After the E-step, we have the artificial data \(\bar{r}_{ik}\) (expected correct responses) and \(\bar{n}_k\) (expected examinees) at each quadrature node \(X_k\). The log-likelihood for item \(i\), treating this artificial data as known, is:

\[\log L_i = \sum_{k=1}^{q} \left[\bar{r}_{ik} \log P_i(X_k) + (\bar{n}_k - \bar{r}_{ik}) \log Q_i(X_k)\right]\]

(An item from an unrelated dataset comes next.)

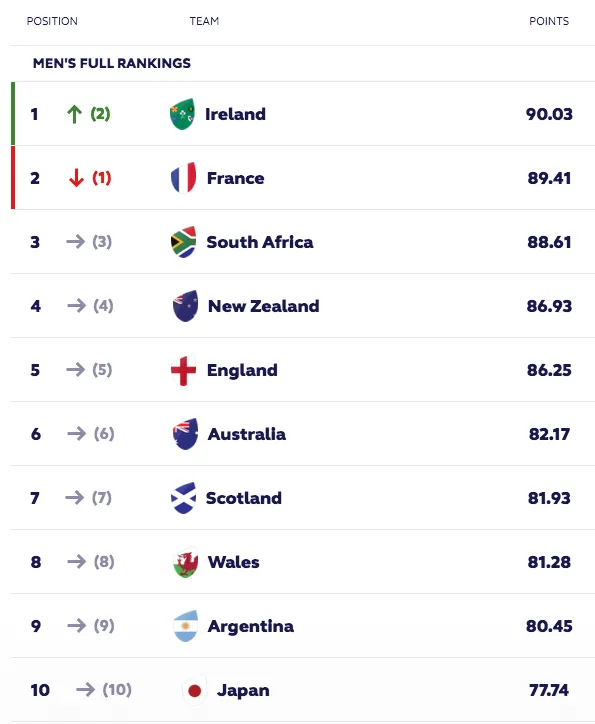Click the POSITION column header
Screen dimensions: 595x724
tap(52, 21)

We want to find the values of \(d_i\) and \(a_i\) that maximize this. The standard approach is to take the partial derivatives with respect to each parameter, set them equal to zero, and solve.

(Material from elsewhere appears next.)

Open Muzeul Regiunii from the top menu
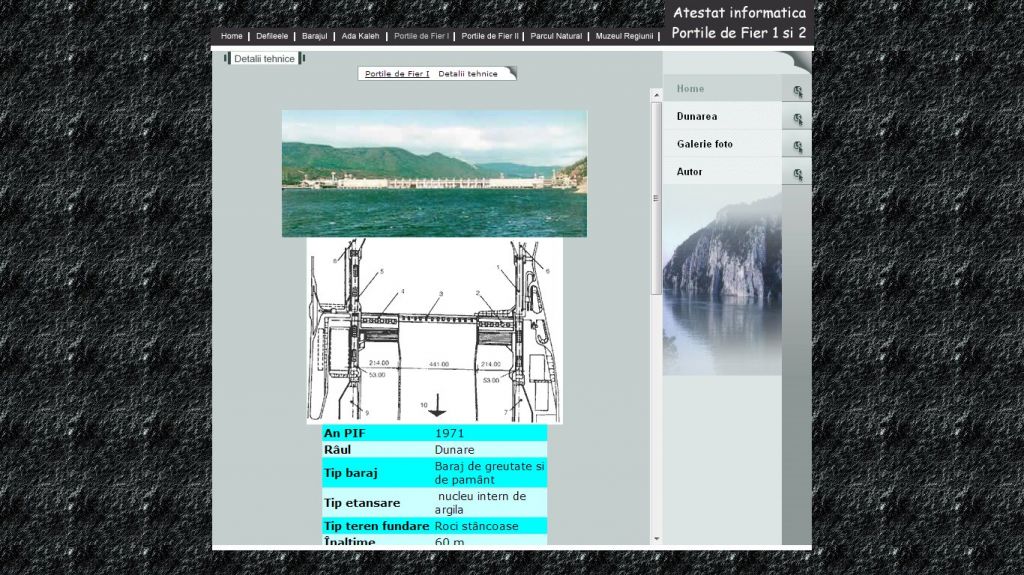Viewport: 1024px width, 575px height. pyautogui.click(x=624, y=36)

The chain rule: the key difference between the two equations

The ICC depends on \(d_i\) and \(a_i\) only through the linear combination \(d_i + a_i X_k\). By the chain rule:

\[\frac{\partial P_i(X_k)}{\partial d_i} = P_i(X_k)\, Q_i(X_k) \cdot \frac{\partial}{\partial d_i}(d_i + a_i X_k) = P_i(X_k)\, Q_i(X_k) \cdot 1\]

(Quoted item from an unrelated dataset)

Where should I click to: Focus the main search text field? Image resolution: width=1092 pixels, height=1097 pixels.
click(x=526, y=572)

\[\frac{\partial P_i(X_k)}{\partial a_i} = P_i(X_k)\, Q_i(X_k) \cdot \frac{\partial}{\partial a_i}(d_i + a_i X_k) = P_i(X_k)\, Q_i(X_k) \cdot X_k\]

The two derivatives are identical except for the trailing factor: 1 for the intercept, \(X_k\) for the slope. This is the only reason the two estimation equations differ.

Deriving the equation for \(d_i\)

Taking the partial derivative of \(\log L_i\) with respect to \(d_i\):

\[\frac{\partial \log L_i}{\partial d_i} = \sum_{k=1}^{q} \left[\bar{r}_{ik} \cdot \frac{1}{P_i(X_k)} \cdot \frac{\partial P_i}{\partial d_i} + (\bar{n}_k - \bar{r}_{ik}) \cdot \frac{1}{Q_i(X_k)} \cdot \left(-\frac{\partial P_i}{\partial d_i}\right)\right]\]

Substituting \(\frac{\partial P_i}{\partial d_i} = P_i Q_i\):

\[= \sum_{k=1}^{q} \left[\bar{r}_{ik} \cdot \frac{P_i Q_i}{P_i} - (\bar{n}_k - \bar{r}_{ik}) \cdot \frac{P_i Q_i}{Q_i}\right]\]

\[= \sum_{k=1}^{q} \left[\bar{r}_{ik}\, Q_i - (\bar{n}_k - \bar{r}_{ik})\, P_i\right]\]

\[= \sum_{k=1}^{q} \left[\bar{r}_{ik}\, Q_i - \bar{n}_k P_i + \bar{r}_{ik}\, P_i\right]\]

\[= \sum_{k=1}^{q} \left[\bar{r}_{ik}(Q_i + P_i) - \bar{n}_k P_i\right]\]

Since \(Q_i + P_i = 1\):

\[= \sum_{k=1}^{q} \left[\bar{r}_{ik} - \bar{n}_k P_i(X_k)\right]\]

Setting this equal to zero gives the intercept estimation equation:

\[\sum_{k=1}^{q} \bar{n}_k \left[\frac{\bar{r}_{ik}}{\bar{n}_k} - P_i(X_k)\right] = 0\]

Deriving the equation for \(a_i\)

The derivation is identical, except that \(\frac{\partial P_i}{\partial a_i} = P_i Q_i \cdot X_k\). The extra \(X_k\) carries through every line, giving:

\[\frac{\partial \log L_i}{\partial a_i} = \sum_{k=1}^{q} \left[\bar{r}_{ik} - \bar{n}_k P_i(X_k)\right] \cdot X_k\]

Setting this equal to zero gives the slope estimation equation:

\[\sum_{k=1}^{q} \bar{n}_k \left[\frac{\bar{r}_{ik}}{\bar{n}_k} - P_i(X_k)\right] X_k = 0\]

Intuition

Both equations say: the weighted residuals (observed proportion minus predicted probability) must sum to zero. The first equation ensures the overall level is right (intercept). The second equation ensures the trend across the ability scale is right (slope) — which is why it is weighted by \(X_k\).

If you have seen ordinary logistic regression, this is the same logic: the score equation for the intercept has no covariate multiplier, while the score equation for the slope is multiplied by the covariate value. Here, the “covariate” is the quadrature node \(X_k\).

Reference

Baker, F. B., & Kim, S.-H. (2004). Item response theory: Parameter estimation techniques (2nd ed.). Marcel Dekker.